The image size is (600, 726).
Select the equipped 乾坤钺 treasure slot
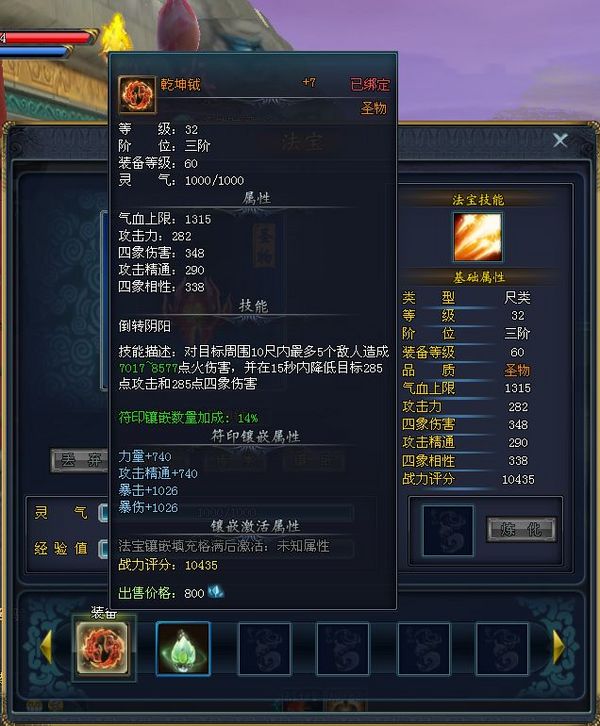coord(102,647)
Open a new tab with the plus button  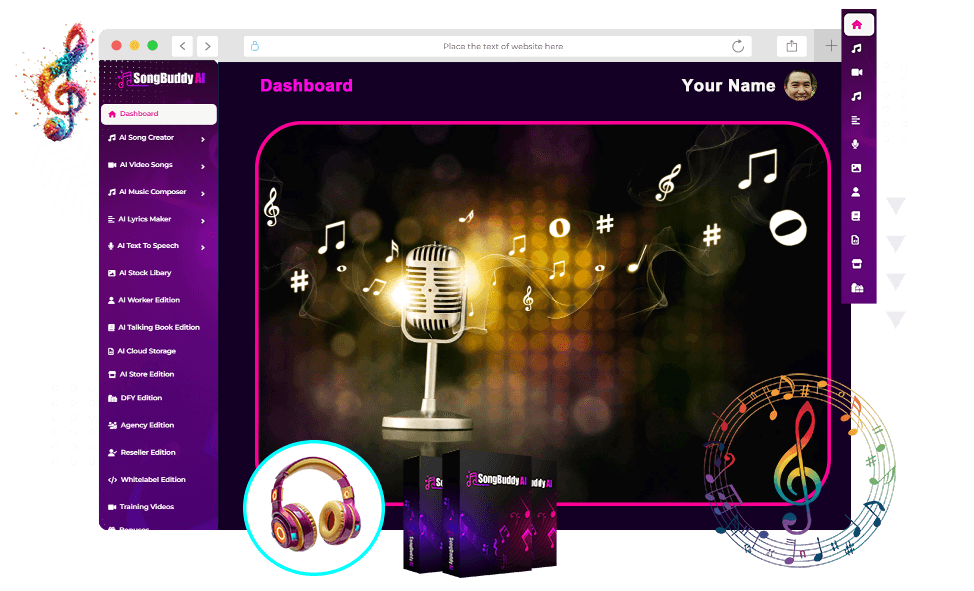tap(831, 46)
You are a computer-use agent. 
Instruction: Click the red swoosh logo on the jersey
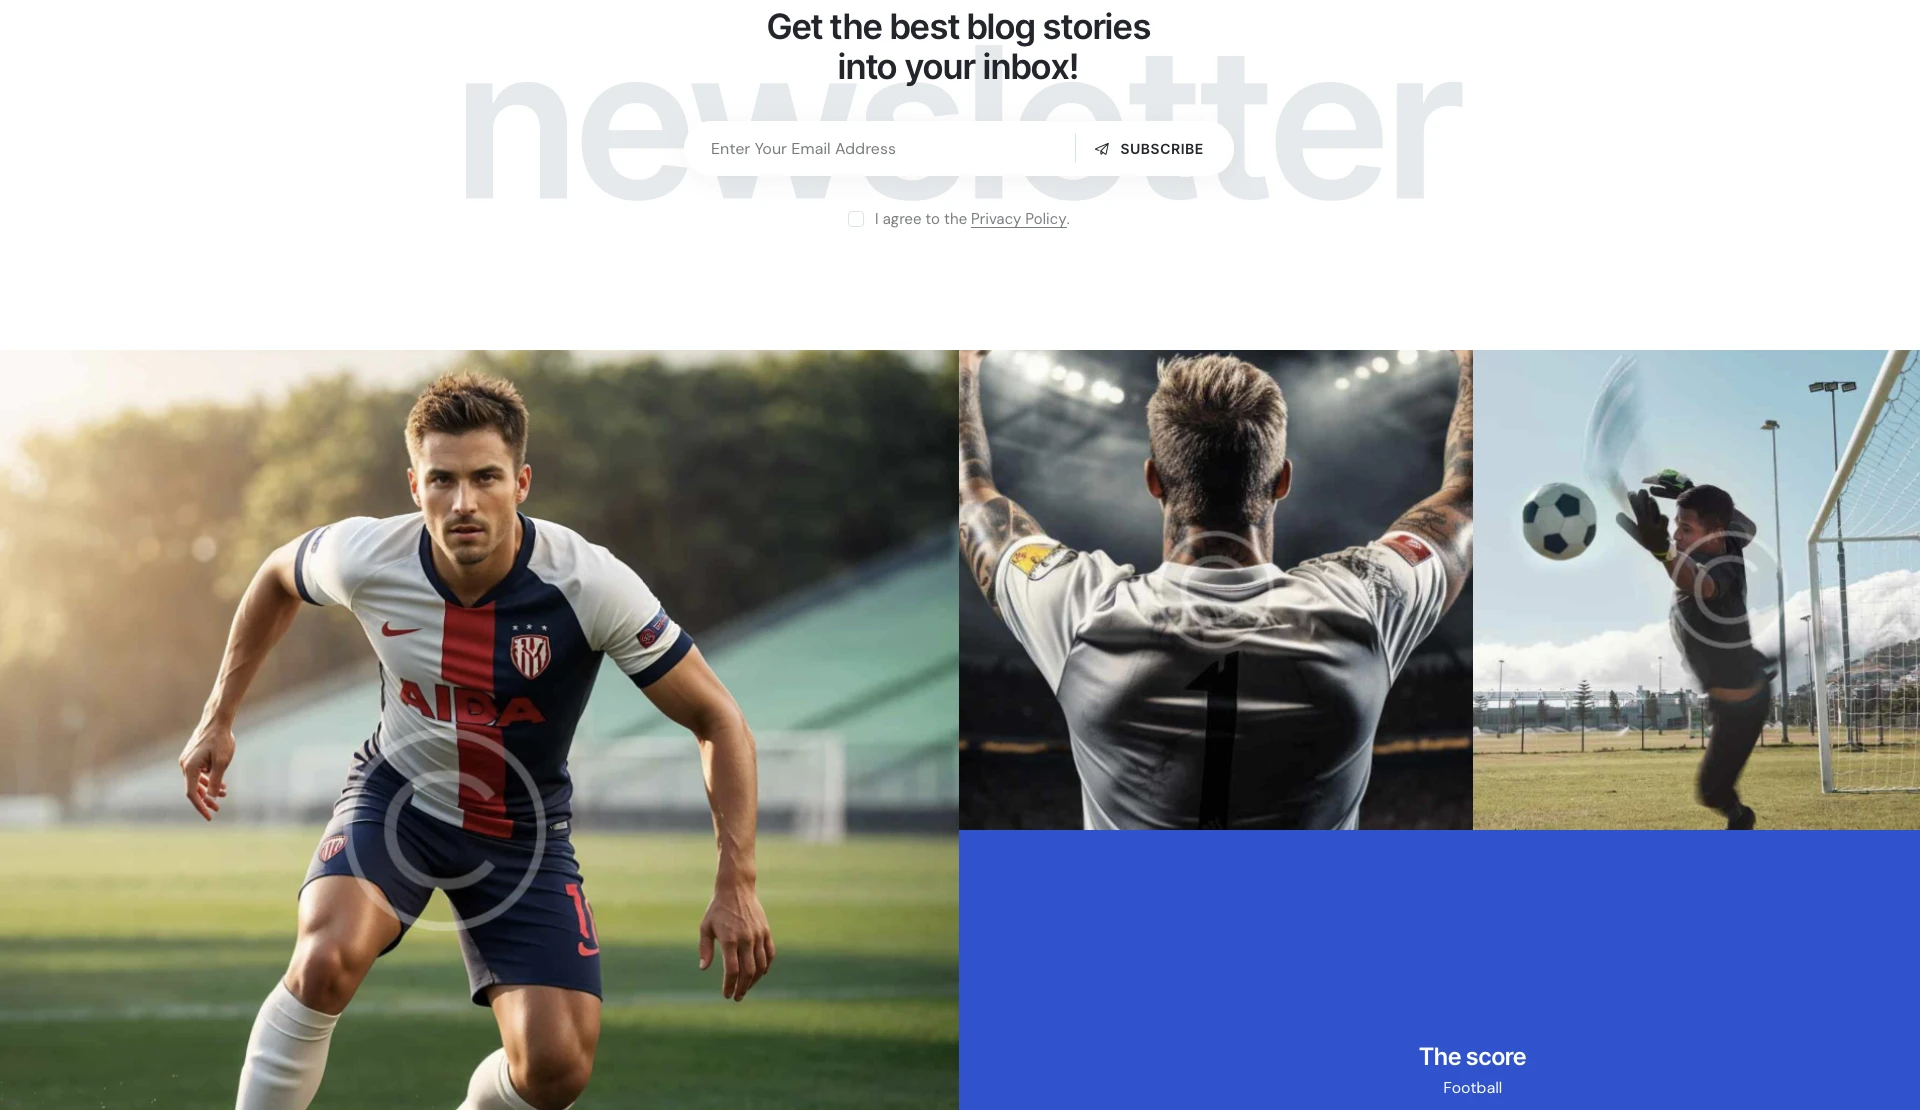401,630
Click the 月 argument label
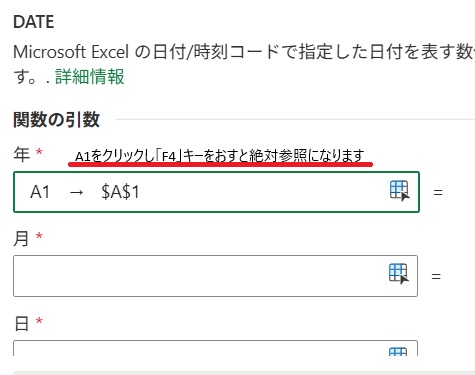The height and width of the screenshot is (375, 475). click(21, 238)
---
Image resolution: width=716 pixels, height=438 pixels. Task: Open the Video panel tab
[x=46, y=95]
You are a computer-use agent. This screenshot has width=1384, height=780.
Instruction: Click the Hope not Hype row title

AIM OF THE EXERCISE :: Go through the data, and copy each line in which the word "agent" appears.

OUTPUT FOR THIS EXERCISE ::
You are a computer-use agent. 
You are a computer-use agent. This screenshot has width=1384, height=780.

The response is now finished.